Ils viennent eux faire inscrire le plus jeune sur le passeport de ses parents, ou bien lui faire faire son propre passeport, et je crois le déclarer à l'état civil du même coup.
Ils voudraient qu'il ait le nom de ses deux parents accolés, le français puis le polonais ; et comme sa grande sœur n'a que le nom de son père pour l'instant, ils veulent en profiter pour faire inscrire le nom de sa mère sur son passeport à elle aussi, que les deux frère et sœur aient le même nom.

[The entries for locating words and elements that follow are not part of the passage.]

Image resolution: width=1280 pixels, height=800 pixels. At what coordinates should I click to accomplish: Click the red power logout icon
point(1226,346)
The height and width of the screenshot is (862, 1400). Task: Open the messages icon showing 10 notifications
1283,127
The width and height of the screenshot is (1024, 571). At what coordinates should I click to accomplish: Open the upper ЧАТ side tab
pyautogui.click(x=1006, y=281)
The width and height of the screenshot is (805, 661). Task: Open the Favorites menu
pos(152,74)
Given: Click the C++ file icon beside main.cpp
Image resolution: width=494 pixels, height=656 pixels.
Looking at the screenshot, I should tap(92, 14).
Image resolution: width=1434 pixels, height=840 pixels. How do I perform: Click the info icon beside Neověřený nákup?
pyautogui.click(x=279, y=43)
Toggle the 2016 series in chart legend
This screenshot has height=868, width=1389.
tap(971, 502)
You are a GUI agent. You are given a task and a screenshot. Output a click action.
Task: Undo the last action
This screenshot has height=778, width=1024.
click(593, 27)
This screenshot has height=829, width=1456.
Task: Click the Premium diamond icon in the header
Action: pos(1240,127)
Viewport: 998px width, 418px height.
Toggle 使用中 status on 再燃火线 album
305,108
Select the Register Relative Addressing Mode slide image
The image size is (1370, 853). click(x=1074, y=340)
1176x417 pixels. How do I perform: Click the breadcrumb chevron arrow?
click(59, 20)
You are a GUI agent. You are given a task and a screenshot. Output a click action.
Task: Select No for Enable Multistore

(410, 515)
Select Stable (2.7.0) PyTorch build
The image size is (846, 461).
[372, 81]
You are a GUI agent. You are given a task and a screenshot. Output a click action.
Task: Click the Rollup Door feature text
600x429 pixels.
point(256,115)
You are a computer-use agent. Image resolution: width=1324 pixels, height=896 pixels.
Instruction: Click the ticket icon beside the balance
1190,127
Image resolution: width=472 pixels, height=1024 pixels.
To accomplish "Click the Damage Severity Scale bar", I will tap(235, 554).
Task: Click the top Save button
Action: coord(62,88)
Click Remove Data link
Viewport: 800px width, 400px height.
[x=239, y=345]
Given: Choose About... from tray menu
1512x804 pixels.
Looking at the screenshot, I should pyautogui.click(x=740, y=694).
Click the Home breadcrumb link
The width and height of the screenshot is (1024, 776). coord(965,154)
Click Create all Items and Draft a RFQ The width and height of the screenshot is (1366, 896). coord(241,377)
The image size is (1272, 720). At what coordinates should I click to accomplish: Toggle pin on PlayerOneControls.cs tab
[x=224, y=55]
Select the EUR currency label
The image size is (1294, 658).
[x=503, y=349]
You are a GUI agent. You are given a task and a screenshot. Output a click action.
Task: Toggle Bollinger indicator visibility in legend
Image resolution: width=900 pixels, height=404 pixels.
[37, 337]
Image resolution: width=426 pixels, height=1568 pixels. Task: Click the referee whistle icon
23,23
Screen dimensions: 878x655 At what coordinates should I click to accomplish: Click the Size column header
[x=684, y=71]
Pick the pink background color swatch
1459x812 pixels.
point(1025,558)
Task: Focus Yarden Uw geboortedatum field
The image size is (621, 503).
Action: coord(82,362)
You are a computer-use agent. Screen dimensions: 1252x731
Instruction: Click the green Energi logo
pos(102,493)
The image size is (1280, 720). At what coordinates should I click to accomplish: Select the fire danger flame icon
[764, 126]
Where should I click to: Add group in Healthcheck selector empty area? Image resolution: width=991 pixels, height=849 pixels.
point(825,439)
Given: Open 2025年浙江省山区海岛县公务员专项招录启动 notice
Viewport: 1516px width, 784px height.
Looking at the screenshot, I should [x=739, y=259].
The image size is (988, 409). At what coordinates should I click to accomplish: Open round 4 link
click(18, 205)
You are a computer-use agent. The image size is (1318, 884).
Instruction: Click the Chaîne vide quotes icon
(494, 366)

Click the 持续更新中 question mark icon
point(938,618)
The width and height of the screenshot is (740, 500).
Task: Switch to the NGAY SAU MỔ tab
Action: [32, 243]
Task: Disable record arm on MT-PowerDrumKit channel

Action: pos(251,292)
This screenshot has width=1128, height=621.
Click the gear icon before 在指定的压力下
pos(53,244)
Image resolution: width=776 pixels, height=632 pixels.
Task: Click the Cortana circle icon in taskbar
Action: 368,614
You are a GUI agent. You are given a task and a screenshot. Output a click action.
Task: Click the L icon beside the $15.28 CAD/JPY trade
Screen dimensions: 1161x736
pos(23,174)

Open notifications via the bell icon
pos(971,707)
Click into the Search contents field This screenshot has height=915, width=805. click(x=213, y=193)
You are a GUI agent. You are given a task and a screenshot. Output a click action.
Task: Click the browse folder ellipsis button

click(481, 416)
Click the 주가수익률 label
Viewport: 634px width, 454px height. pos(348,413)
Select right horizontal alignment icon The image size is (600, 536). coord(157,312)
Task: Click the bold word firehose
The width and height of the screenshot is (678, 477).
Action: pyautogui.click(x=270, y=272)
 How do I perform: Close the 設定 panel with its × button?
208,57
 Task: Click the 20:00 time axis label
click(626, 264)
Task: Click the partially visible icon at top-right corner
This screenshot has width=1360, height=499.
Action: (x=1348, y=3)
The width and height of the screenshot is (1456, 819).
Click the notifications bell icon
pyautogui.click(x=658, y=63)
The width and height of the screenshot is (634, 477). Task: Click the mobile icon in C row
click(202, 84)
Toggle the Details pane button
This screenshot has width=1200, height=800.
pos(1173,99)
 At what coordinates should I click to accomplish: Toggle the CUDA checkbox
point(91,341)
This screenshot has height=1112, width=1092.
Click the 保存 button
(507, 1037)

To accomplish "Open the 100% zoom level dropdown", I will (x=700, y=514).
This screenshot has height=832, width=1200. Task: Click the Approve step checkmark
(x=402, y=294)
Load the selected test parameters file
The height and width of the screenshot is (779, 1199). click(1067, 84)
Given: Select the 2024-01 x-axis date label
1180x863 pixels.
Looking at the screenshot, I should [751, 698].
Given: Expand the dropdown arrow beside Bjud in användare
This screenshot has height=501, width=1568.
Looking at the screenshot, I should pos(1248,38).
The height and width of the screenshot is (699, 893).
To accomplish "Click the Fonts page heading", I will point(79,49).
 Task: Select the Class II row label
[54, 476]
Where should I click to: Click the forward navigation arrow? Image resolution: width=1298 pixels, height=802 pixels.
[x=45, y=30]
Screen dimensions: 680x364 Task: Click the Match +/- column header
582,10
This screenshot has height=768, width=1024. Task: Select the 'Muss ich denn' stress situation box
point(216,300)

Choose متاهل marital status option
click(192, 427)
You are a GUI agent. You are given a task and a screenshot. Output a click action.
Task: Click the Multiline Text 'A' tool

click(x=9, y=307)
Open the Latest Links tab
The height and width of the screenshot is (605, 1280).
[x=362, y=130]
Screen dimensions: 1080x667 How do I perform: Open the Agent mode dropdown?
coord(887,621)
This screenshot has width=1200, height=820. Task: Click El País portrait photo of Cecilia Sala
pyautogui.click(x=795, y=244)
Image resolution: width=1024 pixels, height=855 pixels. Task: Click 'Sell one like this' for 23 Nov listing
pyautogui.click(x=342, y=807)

On leur explique d'abord que comme leur fille est née à Belfast, ce sont les lois du Royaume-Uni qui s'appliquent et que c'est techniquement au pays de Lilibeth number Two qu'elle a été déclarée, il faudrait donc aller voir l'ambassade anglaise à Dublin pour ça. Et puis, l'enfant a déjà au moins 6 ans, et il fallait la déclarer dans les 4 ans suivant sa naissance,  maintenant ça devient une autre paire de manche, il faudrait les papiers de la clinique, tout ça.

Vous ne comprenez pas comment il se fait qu'elle ait un passeport mais ne soit pas déclarée ? Moi non plus. De même que les parents visiblement. Et puis si ça se trouve elle n'a pas de passeport encore, il faut lui en faire faire un à elle aussi ; mais si on sait qu'elle n'a que le nom de son père pour le moment, c'est bien qu'elle a un papier d'identité, déjà. Que manque-t-il donc ? Tout le monde patauge, mais il y a cette histoire des 4 ans qui sont dépassés.
On s'enfonce assez vite dans les logiques si évidentes et si opposées de l'administration face à la vie et de la vie face à l'administration. Ça évoque une litanie de documents et de démarches qui font pâlir les spectateurs.
Ils sont deux maintenant du côté de l'administration, le père est accoudé face à eux, le petit est dans son siège par terre, la maman est assise en face de la vitre ou debout, la grande sœur passe des genoux de la mère à ceux du bébé qu'elle veut amuser. Les parents communiquent en anglais. 

On passe à la question du nom du petit garçon. Celui du père puis celui de la mère, c'est ça ? Oui, donc le nom de la mère s'il vous plaît, K....A. Mon fils doit donc s'appeler K...I.
Ah ben ce n'est pas possible madame, dit l'État-Civil par deux voix, sinon il n'a pas le même nom que vous.
Mais ce n'est pas possible répond la mère qui en écarquille les yeux, c'est complètement absurde, c'est un garçon, donc il doit avoir son nom qui termine par un i, c'est comme ça que ça se passe en Pologne, il ne peut pas avoir le nom de sa mère, c'est ridicule.
Mais non madame, il doit avoir exactement le même nom que vous, à la lettre près, on ne peut pas changer une lettre.
Mais ça n'a aucun sens, mon nom sous sa forme actuelle est fait pour être porté par une fille, ce n'est pas un nom de fille, c'est un nom pour les filles, mon fils ne peut pas porter mon nom sous sa forme féminine !

L'État-Civil reste inflexible et répète à deux voix que le nom de l'enfant doit être le même que celui de la mère, toutes les lettres doivent êtres les mêmes.

Mes démarches sont terminées, je pars sans savoir ce qu'il adviendra des deux logiques, et de cette femme qui voudrait que son fils porte son nom, son nom comme il doit être porté en Pologne, qui voudrait que son fils porte le nom qu'il doit avoir dans son pays maternel, tout simplement.
Peut-être auraient-ils dû commencer par l'ambassade polonaise... Et encore.